Math Playground
Data

Random variables

A variable whose value is the outcome of a random event.

Roll two dice and add them. The total — 2 to 12 — isn't fixed; it's a number that depends on chance. That's a random variable: a number waiting for the universe to decide it.

A random variable assigns a number to each outcome of a random experiment. It can be discrete (countable values: dice totals, number of heads) or continuous (any value in a range: heights, waiting times).

Where you'll meet this

Every probability distribution, every expected value, every statistical model is built on random variables. They're the noun that probability is about.

probabilitystatisticsML
Galton board — watch the bell curve build

0 balls dropped through 8 rows of pegs.
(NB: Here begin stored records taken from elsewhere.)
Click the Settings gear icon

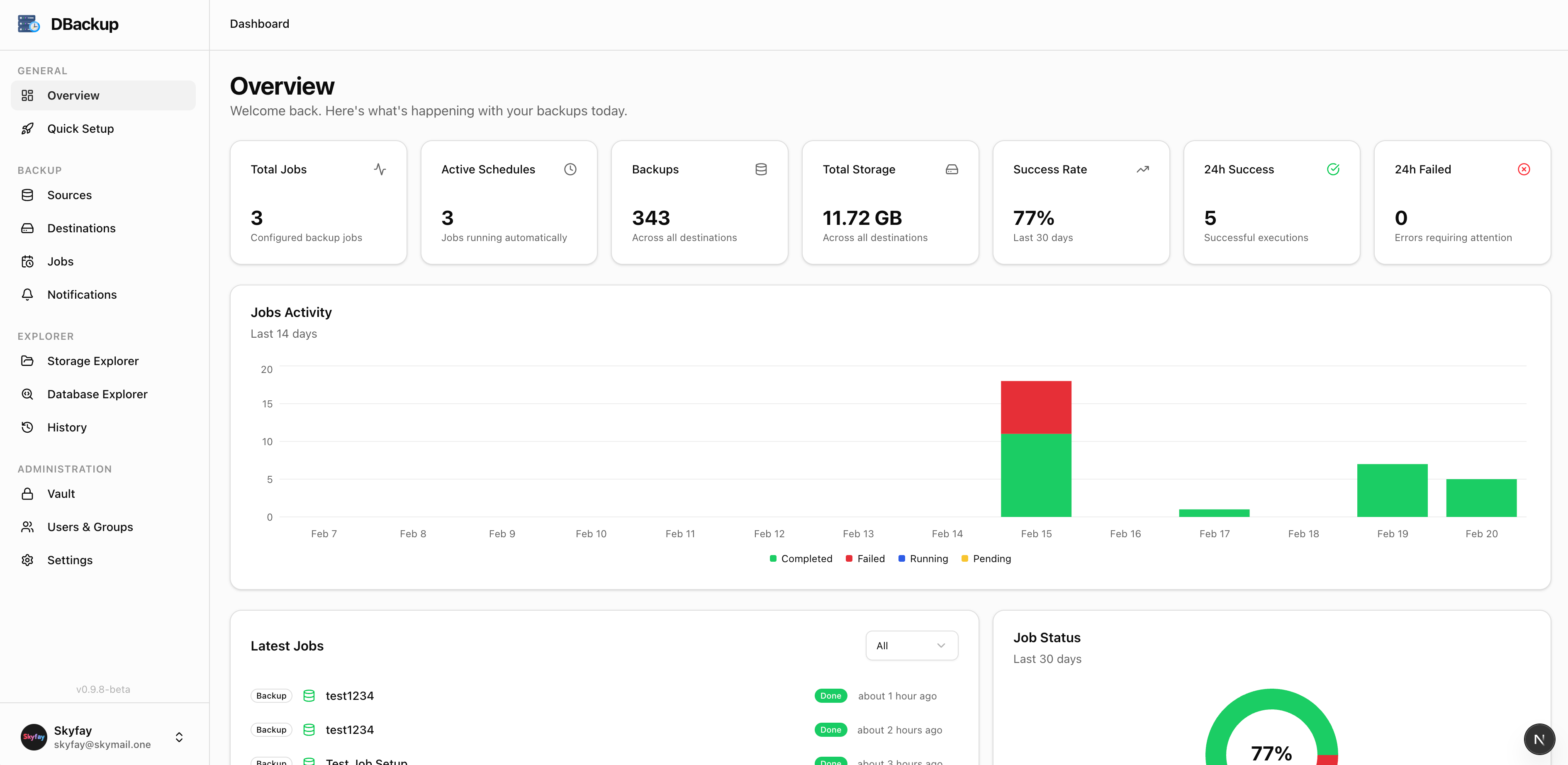click(x=27, y=560)

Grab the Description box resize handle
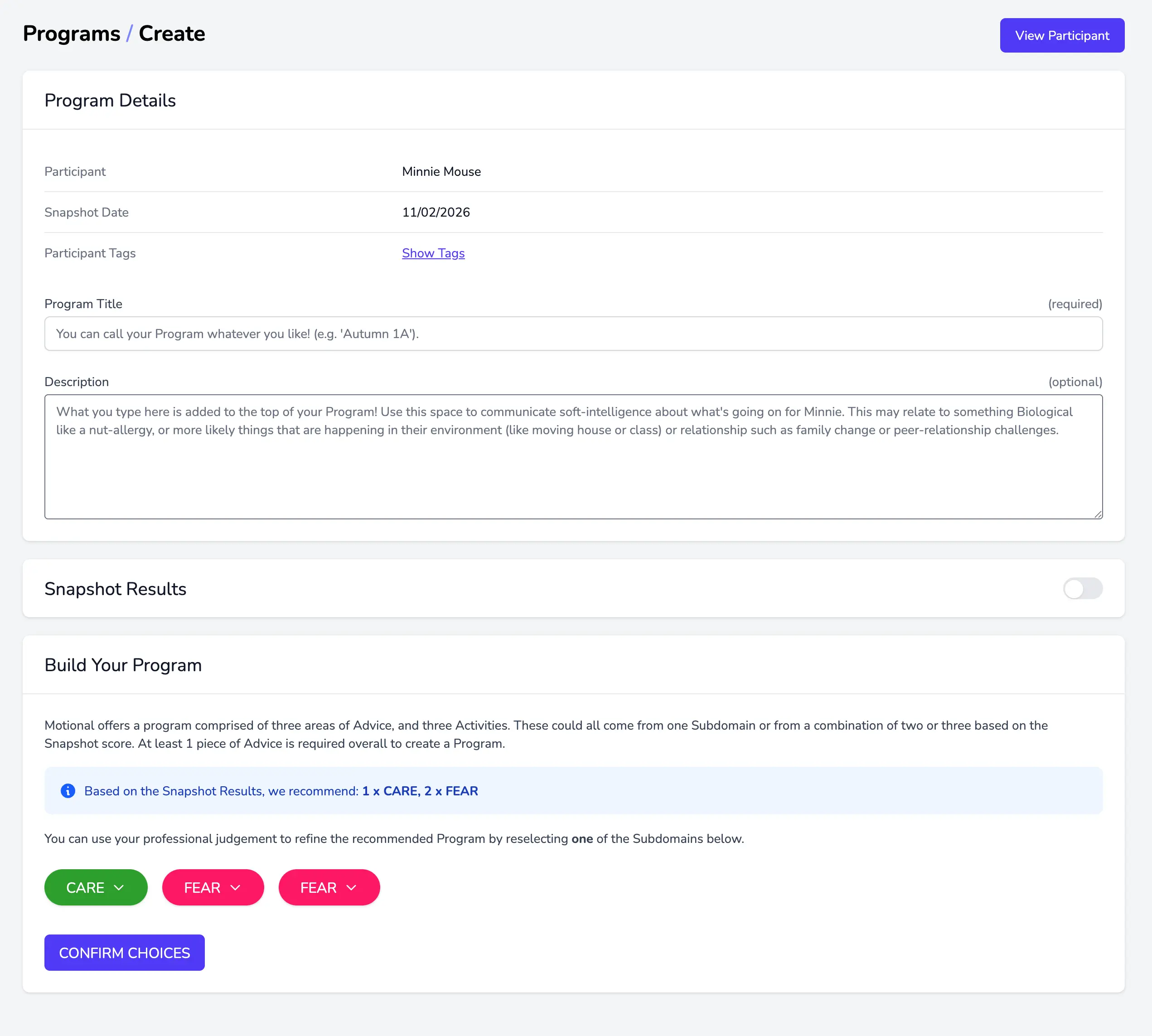coord(1097,514)
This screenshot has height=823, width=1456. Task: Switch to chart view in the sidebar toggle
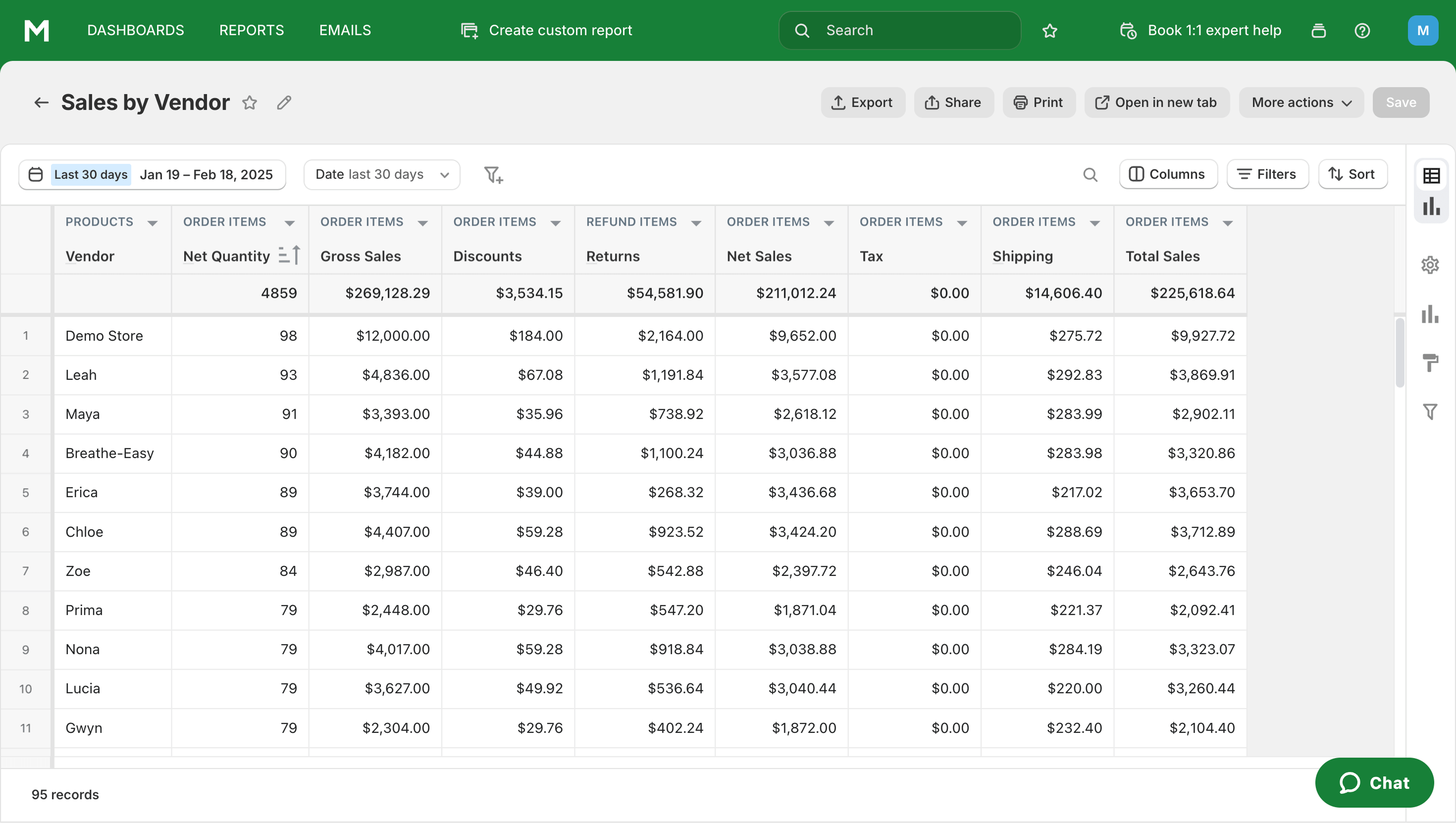pyautogui.click(x=1431, y=206)
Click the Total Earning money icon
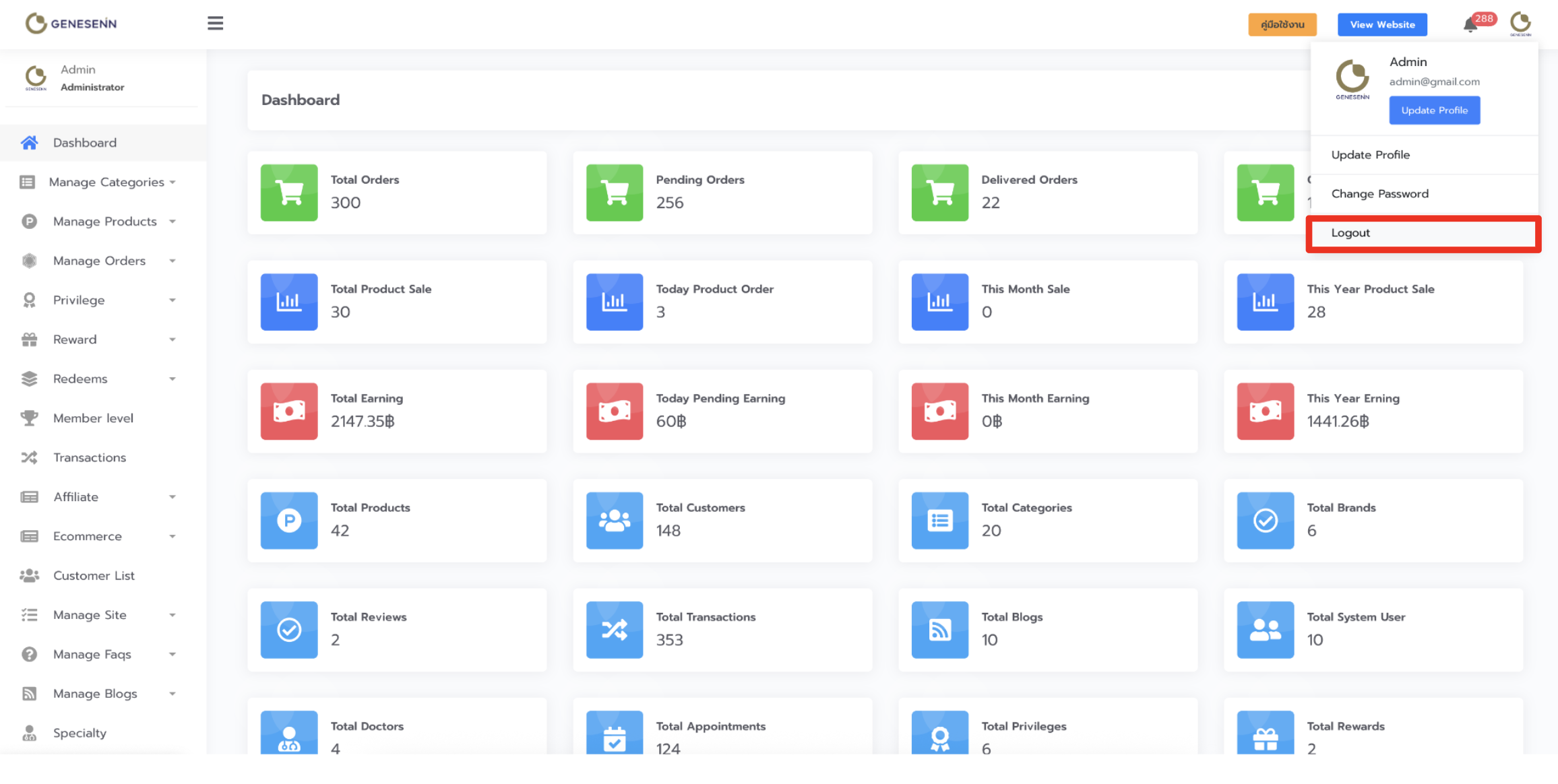Screen dimensions: 1558x784 click(289, 411)
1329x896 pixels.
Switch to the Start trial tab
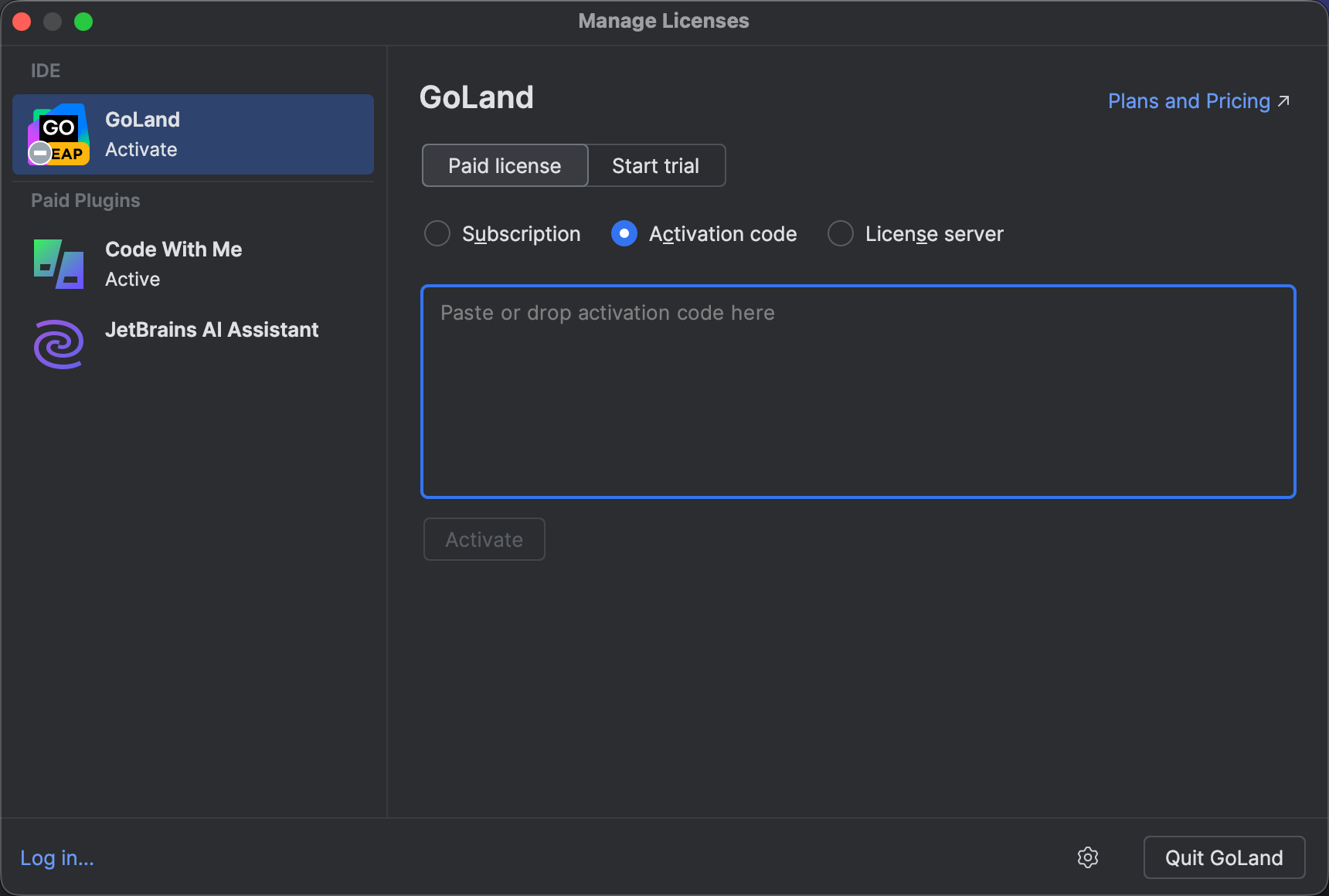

The dashed line is the theoretical normal curve — the histogram converges to it as you drop more.

Key ideas

  • Discrete RV — takes specific values, each with a probability (a 'probability mass function').
  • Continuous RV — described by a density curve; probabilities are areas under it.
  • Expected value E(X) — the long-run average, Σ(value × probability).
  • Variance — how much the variable typically deviates from its expected value.
Your turn

Let X = the number on one fair die. What's E(X)?

Try it

Roll two dice, X = the sum. Why is 7 the most likely value?

There are 6 ways to roll a 7 (1+6, 2+5, …, 6+1) but only 1 way to roll a 2 or a 12. More outcomes map to 7, so it has the highest probability — the distribution of X peaks at 7.

Watch out

A random variable isn't 'random' once observed — it's a *rule*, not a single number. 'X = die roll' is the variable; the 4 you actually rolled is a *realisation* of it.

Add up many independent random variables (like the left/right bounces in the Galton board above) and their sum tends toward a normal distribution — the Central Limit Theorem, the reason the bell curve is everywhere.

Recap
  • A random variable = a number determined by a random outcome.
  • Discrete (countable values) or continuous (density curve).
  • E(X) is the long-run average; sums of many RVs go normal (CLT).